* _Material for the task_:
------
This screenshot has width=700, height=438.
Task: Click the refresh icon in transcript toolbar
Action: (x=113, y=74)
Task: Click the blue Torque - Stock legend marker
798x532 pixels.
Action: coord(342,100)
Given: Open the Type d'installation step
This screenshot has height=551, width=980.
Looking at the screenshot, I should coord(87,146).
------
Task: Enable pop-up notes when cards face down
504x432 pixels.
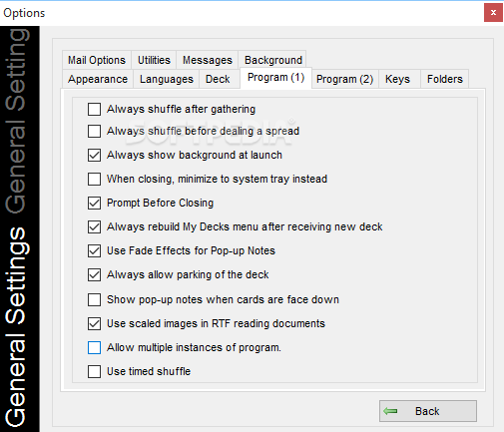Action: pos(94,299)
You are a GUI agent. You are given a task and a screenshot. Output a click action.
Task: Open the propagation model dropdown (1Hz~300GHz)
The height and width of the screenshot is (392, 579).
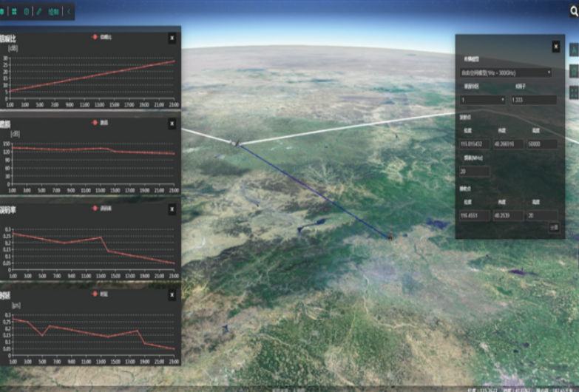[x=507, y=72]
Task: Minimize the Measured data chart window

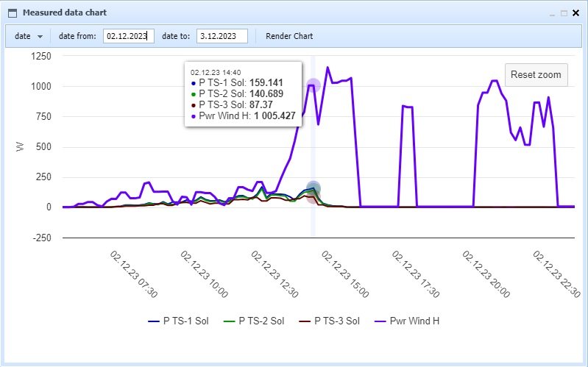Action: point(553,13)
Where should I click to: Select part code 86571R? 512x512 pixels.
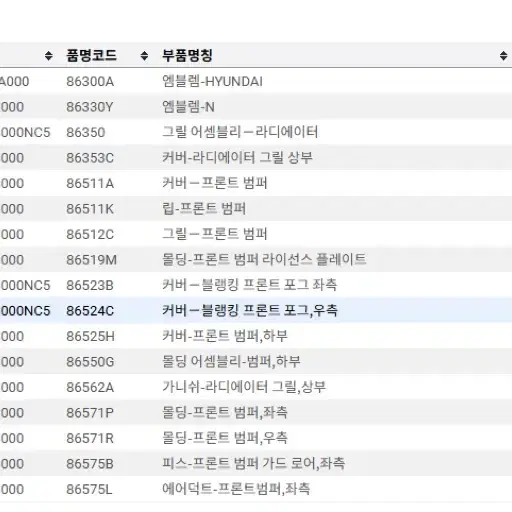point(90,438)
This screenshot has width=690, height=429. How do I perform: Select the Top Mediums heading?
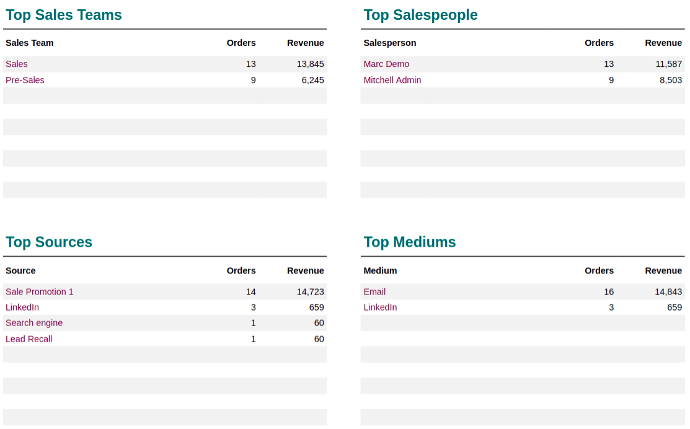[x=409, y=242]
------
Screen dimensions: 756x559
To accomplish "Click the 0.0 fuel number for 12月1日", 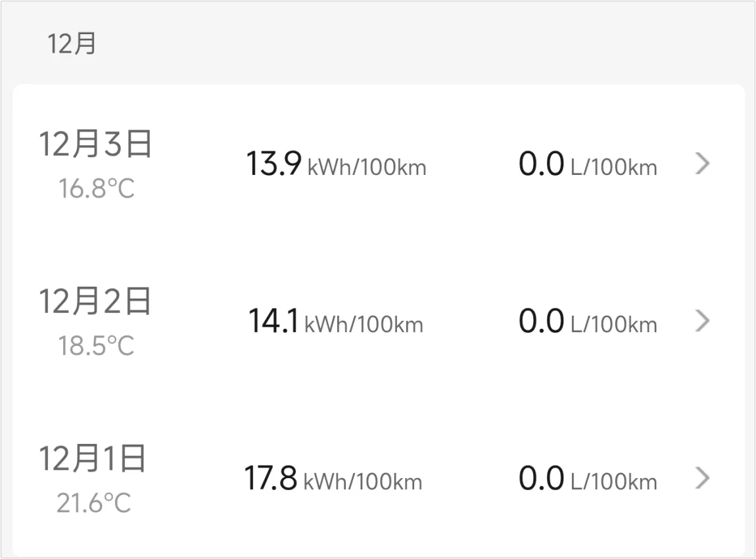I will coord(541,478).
------
* _Aim of the task_: Please copy out each line of the material that holds the string "Open".

* _Task response_:
Given: Open the Type d'installation step
Task: Open the propagation model dropdown (1Hz~300GHz)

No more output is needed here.